【エッセイ】プリンアラモードはおふたりで
最近「やりたいことリスト」を日々更新するようにしている。
経験でもいいし、欲しいものがあればそれを買うでもいい。気になっていた本を読むでもいい。
とにかく自分の「やりたい」を見える化してみている。
ここで注目したい私得私的画期的ポイントは、「私はまだこんなにもやりたいことがあるのだ」と知ることができるところだ。
そしてそれらは「やりたいこと」であると同時に「未来を生きる理由」でもある。
4年前、そんなこと思いもできなかった私にとって、これらは大いに画期的なのである。
鬱になってから4回目の夏が来た。年々暑くなっているようだが、このままだと日本は亜熱帯地域にでもなるのではないかと思う。
3年前の夏はこんなに暑かっただろうか、と思い出そうとしても、ひたすらに死にたかった私は、そのときの暑さを覚えていない。

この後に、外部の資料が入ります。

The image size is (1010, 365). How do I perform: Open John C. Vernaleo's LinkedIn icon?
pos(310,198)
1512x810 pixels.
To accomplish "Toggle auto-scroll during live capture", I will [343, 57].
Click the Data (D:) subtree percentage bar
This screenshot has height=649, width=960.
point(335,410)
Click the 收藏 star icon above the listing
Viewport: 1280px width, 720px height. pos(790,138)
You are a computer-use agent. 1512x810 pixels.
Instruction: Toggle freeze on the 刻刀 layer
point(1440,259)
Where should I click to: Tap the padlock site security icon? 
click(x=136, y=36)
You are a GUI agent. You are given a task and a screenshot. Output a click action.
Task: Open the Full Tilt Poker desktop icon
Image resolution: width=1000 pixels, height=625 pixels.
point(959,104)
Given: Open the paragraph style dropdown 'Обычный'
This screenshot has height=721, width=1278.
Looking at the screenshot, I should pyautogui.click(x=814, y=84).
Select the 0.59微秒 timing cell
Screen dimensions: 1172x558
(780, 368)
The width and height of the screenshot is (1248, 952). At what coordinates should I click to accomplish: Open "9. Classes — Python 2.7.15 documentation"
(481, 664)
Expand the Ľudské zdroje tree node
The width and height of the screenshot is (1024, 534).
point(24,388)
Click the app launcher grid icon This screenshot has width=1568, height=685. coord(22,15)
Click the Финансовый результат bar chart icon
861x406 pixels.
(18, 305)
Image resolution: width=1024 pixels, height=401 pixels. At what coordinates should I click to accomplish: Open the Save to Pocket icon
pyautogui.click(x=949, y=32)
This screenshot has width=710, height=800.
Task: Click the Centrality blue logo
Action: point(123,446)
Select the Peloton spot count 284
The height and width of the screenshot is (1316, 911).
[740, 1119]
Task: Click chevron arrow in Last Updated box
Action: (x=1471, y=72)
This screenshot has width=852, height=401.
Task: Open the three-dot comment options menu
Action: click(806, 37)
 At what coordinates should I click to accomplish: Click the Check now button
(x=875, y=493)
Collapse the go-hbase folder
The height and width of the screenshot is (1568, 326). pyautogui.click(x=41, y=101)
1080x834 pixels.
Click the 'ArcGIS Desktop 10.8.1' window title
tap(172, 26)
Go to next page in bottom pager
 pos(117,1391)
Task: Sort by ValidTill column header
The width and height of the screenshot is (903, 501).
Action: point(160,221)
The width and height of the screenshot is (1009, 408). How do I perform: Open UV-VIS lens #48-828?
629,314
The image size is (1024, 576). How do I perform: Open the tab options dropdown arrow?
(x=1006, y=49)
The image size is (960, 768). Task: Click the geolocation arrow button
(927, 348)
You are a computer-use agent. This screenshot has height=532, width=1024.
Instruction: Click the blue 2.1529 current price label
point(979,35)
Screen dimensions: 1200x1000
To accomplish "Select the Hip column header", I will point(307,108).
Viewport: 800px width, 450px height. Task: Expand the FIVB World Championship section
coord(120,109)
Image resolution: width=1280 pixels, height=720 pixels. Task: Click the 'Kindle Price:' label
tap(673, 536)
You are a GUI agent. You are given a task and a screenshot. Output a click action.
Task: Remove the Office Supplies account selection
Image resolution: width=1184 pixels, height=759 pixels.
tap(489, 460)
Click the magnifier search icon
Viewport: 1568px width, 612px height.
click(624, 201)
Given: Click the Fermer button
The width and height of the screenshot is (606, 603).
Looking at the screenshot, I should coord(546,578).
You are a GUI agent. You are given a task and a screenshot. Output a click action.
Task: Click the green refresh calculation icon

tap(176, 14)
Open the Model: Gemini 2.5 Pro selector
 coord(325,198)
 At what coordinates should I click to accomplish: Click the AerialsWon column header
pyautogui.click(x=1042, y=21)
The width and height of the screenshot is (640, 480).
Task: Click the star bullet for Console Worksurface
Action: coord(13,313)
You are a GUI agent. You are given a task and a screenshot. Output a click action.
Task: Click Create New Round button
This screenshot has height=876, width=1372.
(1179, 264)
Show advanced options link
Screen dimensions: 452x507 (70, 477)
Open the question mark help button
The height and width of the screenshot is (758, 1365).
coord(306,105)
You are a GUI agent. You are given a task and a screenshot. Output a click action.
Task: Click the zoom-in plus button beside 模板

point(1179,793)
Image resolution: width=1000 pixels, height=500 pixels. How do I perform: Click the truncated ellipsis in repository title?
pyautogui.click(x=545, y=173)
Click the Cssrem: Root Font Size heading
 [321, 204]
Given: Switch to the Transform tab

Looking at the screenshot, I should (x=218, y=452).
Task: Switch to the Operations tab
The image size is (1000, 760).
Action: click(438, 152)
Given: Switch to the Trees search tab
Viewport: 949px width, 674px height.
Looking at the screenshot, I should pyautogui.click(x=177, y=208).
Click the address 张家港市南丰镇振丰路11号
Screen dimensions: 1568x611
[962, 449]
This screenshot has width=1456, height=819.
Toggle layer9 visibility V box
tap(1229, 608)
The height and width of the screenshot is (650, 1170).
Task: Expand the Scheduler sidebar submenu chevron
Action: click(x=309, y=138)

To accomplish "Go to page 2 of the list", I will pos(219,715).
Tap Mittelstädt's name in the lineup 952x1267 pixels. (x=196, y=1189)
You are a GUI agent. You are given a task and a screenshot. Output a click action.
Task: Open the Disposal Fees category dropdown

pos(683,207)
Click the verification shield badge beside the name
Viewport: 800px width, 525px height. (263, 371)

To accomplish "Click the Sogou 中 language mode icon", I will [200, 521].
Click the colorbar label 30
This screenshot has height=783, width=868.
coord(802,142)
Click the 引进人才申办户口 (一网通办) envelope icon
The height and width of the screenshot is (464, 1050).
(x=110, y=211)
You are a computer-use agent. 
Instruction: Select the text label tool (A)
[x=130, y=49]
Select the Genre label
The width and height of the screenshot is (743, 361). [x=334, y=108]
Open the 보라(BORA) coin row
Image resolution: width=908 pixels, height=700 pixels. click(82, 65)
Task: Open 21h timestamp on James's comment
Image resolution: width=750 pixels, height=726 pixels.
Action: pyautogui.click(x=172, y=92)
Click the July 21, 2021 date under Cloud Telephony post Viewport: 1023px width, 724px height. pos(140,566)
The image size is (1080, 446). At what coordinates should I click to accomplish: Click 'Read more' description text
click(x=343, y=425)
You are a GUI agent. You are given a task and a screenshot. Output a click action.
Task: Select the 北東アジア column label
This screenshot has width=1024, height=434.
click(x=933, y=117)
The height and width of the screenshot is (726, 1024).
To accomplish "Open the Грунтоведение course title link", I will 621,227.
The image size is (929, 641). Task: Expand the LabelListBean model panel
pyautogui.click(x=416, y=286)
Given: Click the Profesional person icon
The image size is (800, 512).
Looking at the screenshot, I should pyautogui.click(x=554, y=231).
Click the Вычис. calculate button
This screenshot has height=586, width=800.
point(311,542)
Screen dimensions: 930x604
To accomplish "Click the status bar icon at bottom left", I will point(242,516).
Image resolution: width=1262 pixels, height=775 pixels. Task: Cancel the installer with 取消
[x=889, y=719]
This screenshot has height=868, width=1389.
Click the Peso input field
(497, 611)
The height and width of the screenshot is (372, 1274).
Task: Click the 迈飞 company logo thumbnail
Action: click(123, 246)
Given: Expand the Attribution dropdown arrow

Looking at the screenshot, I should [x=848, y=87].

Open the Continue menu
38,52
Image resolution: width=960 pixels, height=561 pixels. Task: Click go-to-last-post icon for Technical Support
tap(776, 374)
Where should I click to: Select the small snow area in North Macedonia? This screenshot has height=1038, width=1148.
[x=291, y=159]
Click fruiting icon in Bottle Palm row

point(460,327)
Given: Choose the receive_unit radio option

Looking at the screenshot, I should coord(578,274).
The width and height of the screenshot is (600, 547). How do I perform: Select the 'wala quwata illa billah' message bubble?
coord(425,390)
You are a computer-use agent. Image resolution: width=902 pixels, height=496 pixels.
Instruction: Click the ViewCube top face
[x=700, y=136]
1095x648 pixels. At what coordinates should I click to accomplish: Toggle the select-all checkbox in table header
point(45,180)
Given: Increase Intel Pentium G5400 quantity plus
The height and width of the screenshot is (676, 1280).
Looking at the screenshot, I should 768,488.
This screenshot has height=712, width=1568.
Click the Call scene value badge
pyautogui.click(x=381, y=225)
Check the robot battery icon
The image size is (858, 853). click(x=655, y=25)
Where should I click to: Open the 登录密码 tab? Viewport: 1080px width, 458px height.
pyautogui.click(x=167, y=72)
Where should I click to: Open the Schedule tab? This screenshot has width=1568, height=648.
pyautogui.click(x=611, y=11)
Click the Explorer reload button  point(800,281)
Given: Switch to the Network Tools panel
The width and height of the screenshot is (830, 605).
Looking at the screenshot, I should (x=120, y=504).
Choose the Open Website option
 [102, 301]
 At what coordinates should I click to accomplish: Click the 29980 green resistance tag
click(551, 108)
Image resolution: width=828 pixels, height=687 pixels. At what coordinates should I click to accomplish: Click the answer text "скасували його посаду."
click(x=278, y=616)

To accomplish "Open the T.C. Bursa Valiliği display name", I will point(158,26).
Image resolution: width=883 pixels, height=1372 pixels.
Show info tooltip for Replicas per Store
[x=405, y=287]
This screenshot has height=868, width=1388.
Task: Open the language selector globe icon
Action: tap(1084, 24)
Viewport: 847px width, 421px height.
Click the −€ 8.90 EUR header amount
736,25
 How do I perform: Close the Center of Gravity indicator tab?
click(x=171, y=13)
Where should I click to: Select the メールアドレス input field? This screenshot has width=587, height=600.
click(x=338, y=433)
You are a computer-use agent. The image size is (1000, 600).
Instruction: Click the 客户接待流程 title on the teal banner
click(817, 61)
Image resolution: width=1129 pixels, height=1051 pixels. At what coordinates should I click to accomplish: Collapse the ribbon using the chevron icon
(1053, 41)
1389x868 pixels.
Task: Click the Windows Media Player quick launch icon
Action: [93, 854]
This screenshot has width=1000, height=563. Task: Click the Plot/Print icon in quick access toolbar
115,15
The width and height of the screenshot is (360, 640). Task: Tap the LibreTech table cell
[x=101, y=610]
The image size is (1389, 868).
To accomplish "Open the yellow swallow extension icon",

一度死んだと言ってもいい4年前を反芻しては、「私はきっとここで人生を間違えたんだろうな」と思い、悔しくなる。頑張れなかった自分。環境に適応できなかった自分。
きっと未曾有の感染病のせいも僅かながらあっただろうが、それはそれとして、今の私はあの頃のことを「悔しい」と思えていることに自分自身びっくりしている。
我ながらよく立ち直っていると思う。
「自分」と「死」と向き合ったこの3年。後悔なんて死ぬほどしているし、過去に戻れるなら今すぐ戻りたい。
ただ、そう思ったとて過去には戻れないことを私は十分に理解した。
私にあるのは「今」と「未来」しかないのだ。
「死」は「人生を終わらせる」という意味では人生の中の選択肢になった。
選択肢に入ったことでむしろ「いつでも死んでもいいか」と逆に開き直っているまである。
けれど「やりたいこと」が思いつくうちはそれを選ぶことはないだろう。
今月のやりたいことリストの中の1つ。「プリンアラモードを食べる」。
私は今1人で喫茶店に来てこれを書いて(スマホで打って)いる。肝心のプリンアラモードは想像していたものより大きく、1人では食べきれそうにない。今度食べる時は2人で食べなければ。次来る時はこれまた美味しそうなチーズケーキも食べたい。
「やりたいことリスト」に「美味しいチーズケーキを食べる」と追加して、私は美味しいプリンをすくうのであった。